=== What is expected ===
Only one part of the listing is needed: the lines from the one with "At what coordinates should I click to accomplish: Toggle" through the last line, copied exactly and free of pictures.

★ ★ ★ ★ ★ ★ ★

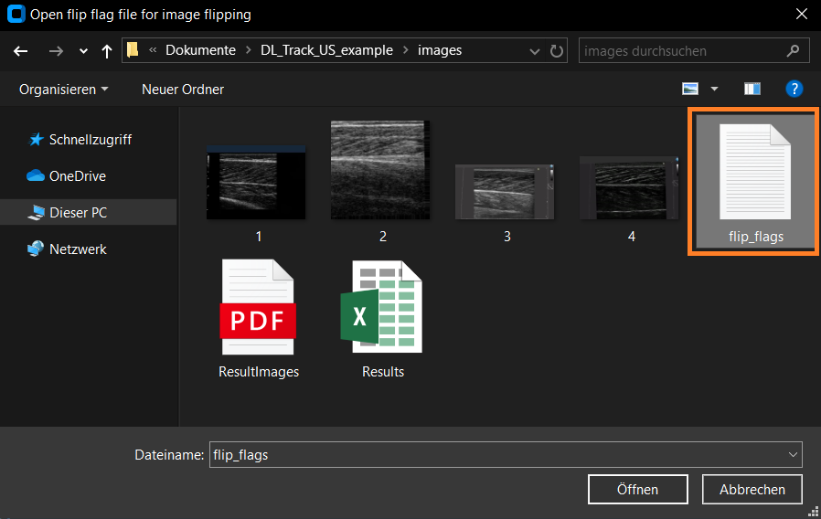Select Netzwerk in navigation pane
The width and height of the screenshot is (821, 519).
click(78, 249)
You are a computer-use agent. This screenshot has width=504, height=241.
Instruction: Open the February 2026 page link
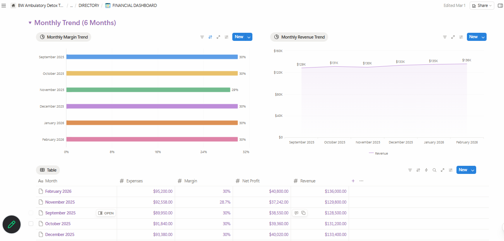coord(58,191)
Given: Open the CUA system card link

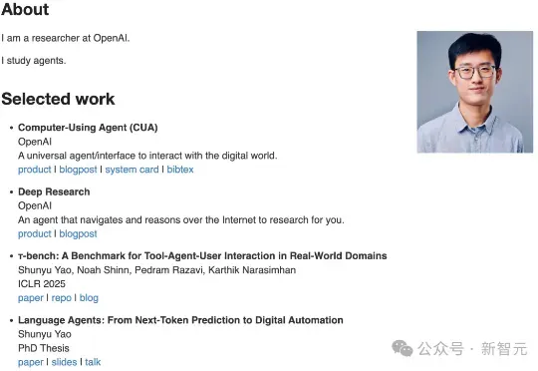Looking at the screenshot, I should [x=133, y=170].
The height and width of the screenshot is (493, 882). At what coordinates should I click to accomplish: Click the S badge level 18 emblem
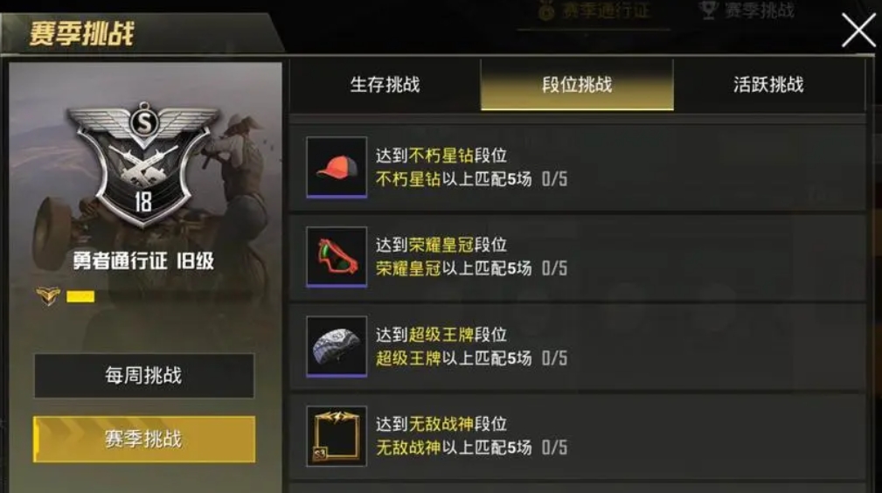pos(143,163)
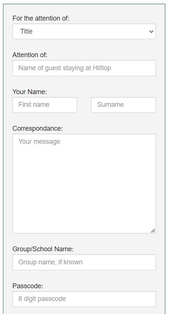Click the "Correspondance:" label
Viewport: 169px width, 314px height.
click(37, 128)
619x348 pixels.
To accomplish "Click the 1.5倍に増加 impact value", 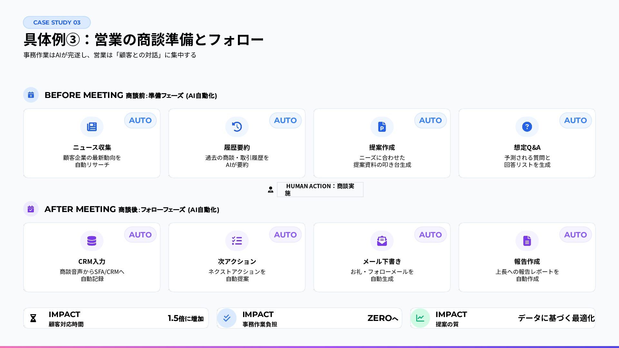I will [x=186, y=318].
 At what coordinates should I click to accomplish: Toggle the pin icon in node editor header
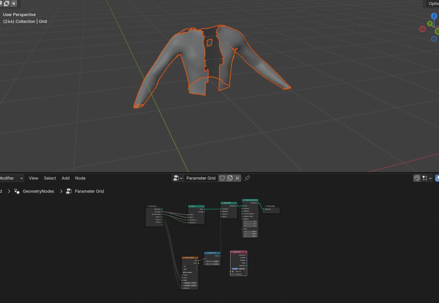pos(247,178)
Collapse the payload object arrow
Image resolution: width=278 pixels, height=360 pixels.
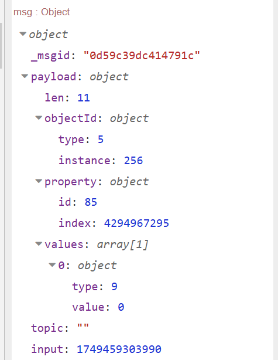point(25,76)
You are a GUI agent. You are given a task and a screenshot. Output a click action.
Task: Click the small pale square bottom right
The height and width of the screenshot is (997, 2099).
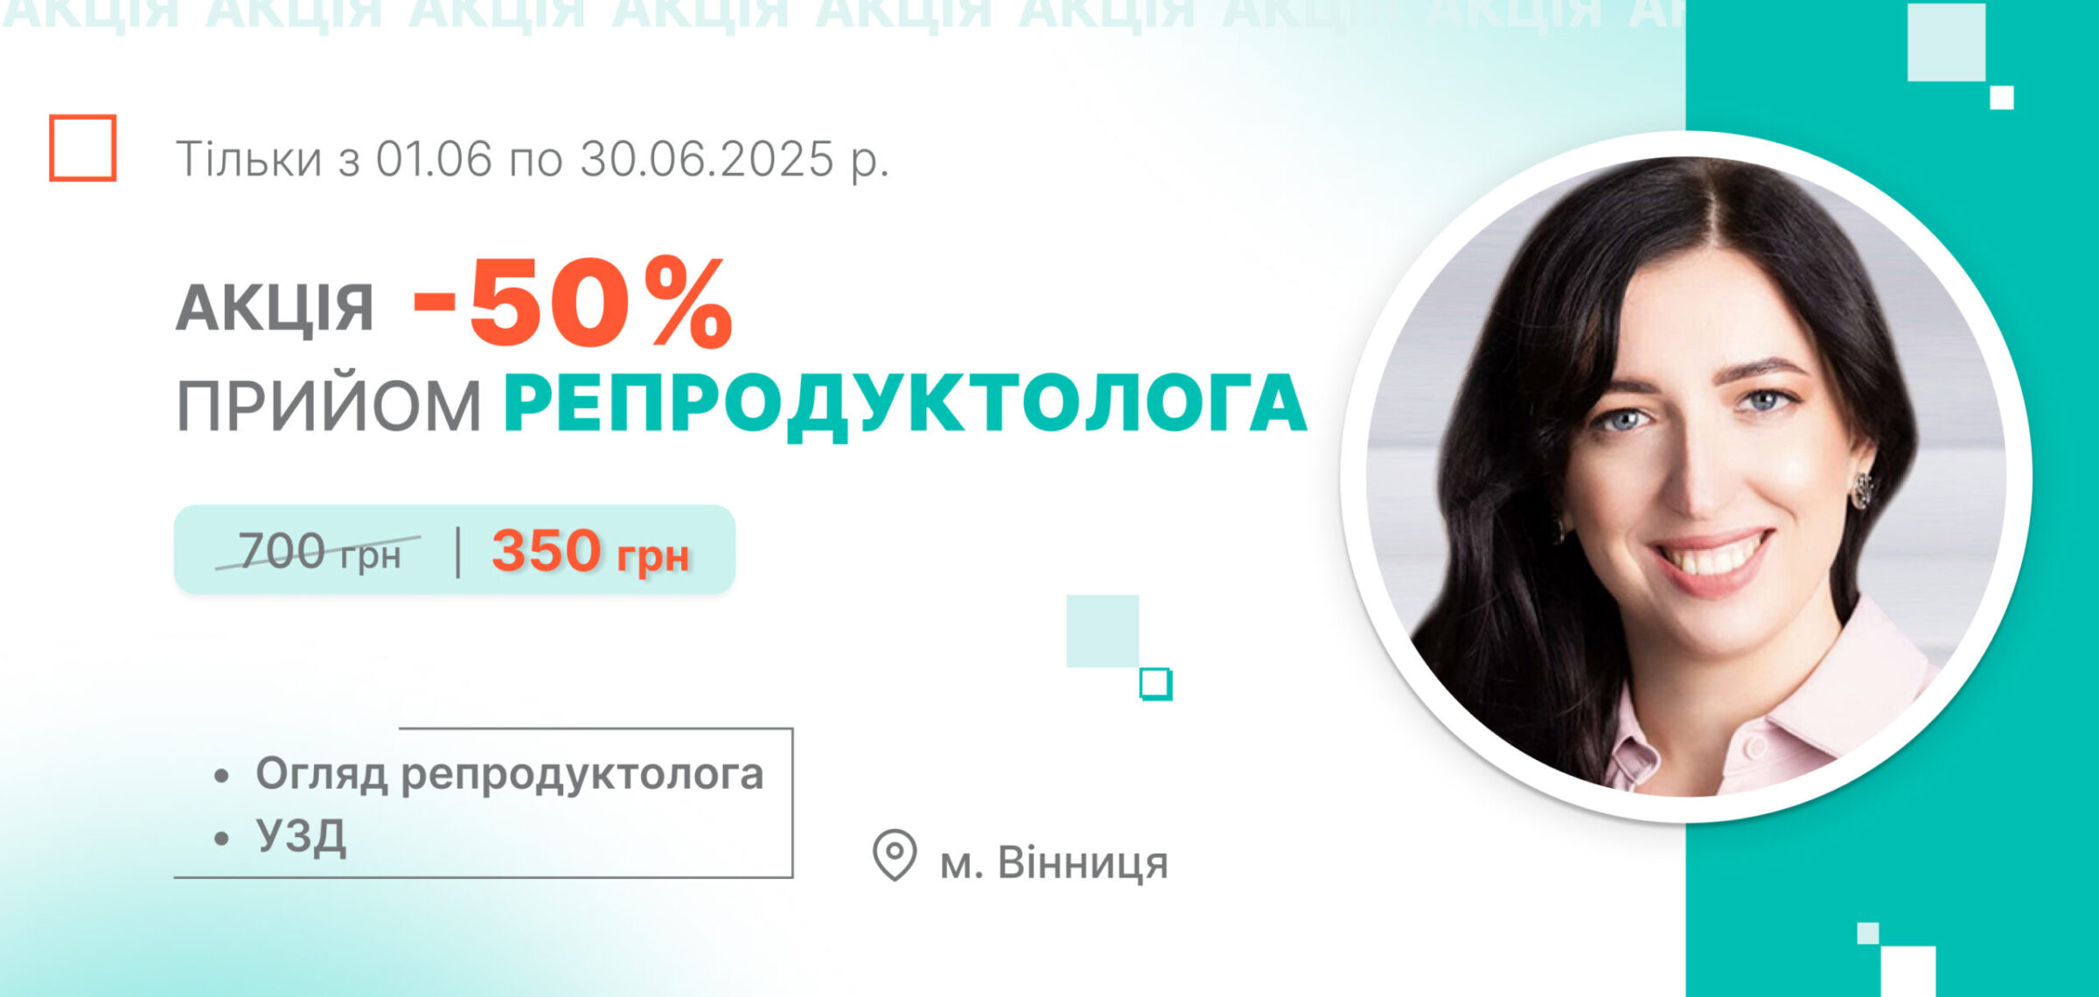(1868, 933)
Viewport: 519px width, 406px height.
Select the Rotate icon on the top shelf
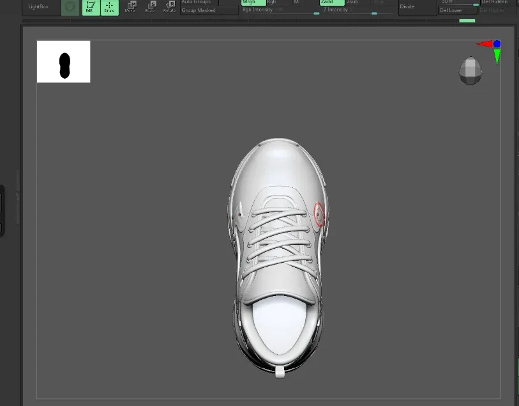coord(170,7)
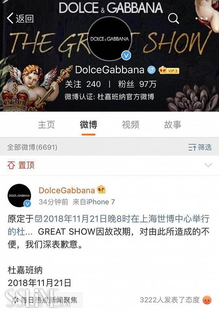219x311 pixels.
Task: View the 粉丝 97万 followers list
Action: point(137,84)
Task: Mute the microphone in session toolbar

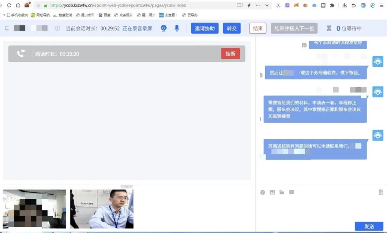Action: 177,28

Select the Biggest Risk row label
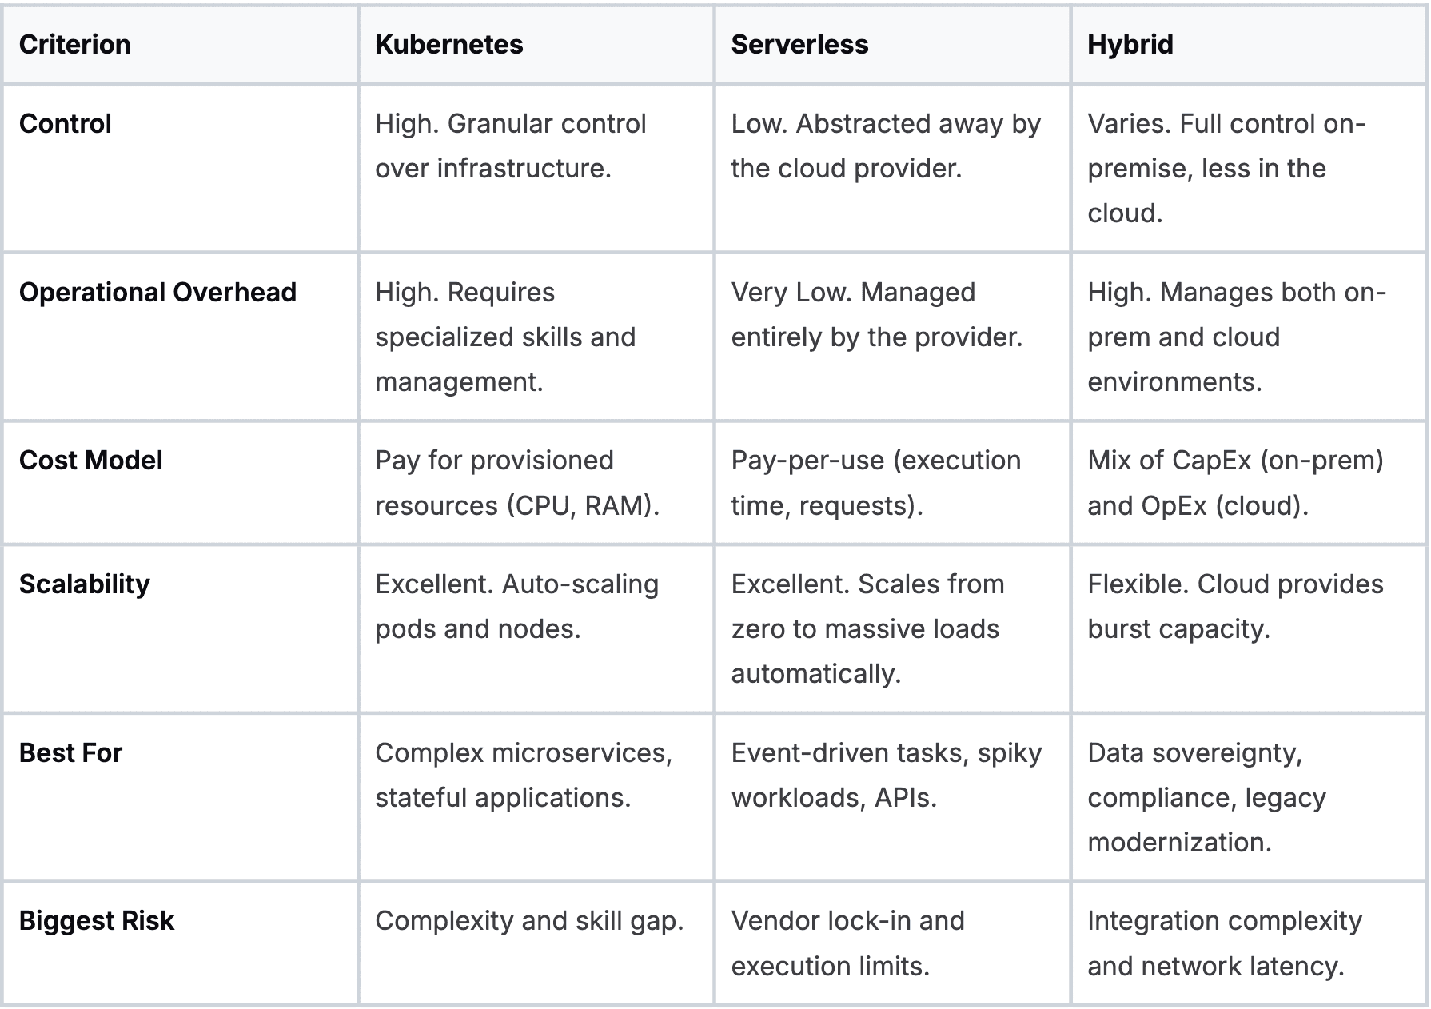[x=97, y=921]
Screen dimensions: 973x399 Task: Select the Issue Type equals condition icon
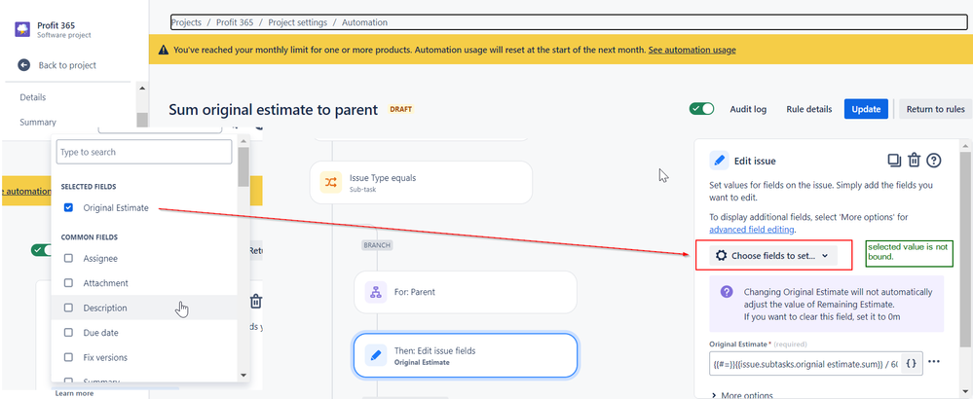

★ ★ ★ ★ ★ ★ ★

=== Solved problem ===
 At what coordinates should I click to accomplish: Toggle the pin icon in node editor header
pos(247,178)
Collapse the payload object arrow
Image resolution: width=278 pixels, height=360 pixels.
point(25,76)
You are a GUI agent. You are given a task and a screenshot. Output a click action.
Task: Click the small pale square bottom right
The height and width of the screenshot is (997, 2099).
(1868, 933)
Viewport: 519px width, 406px height.
Select the Rotate icon on the top shelf
coord(170,7)
219x311 pixels.
Task: View the 粉丝 97万 followers list
Action: point(137,84)
Task: Mute the microphone in session toolbar

Action: 177,28

Select the Biggest Risk row label
[x=97, y=921]
Screen dimensions: 973x399 Task: Select the Issue Type equals condition icon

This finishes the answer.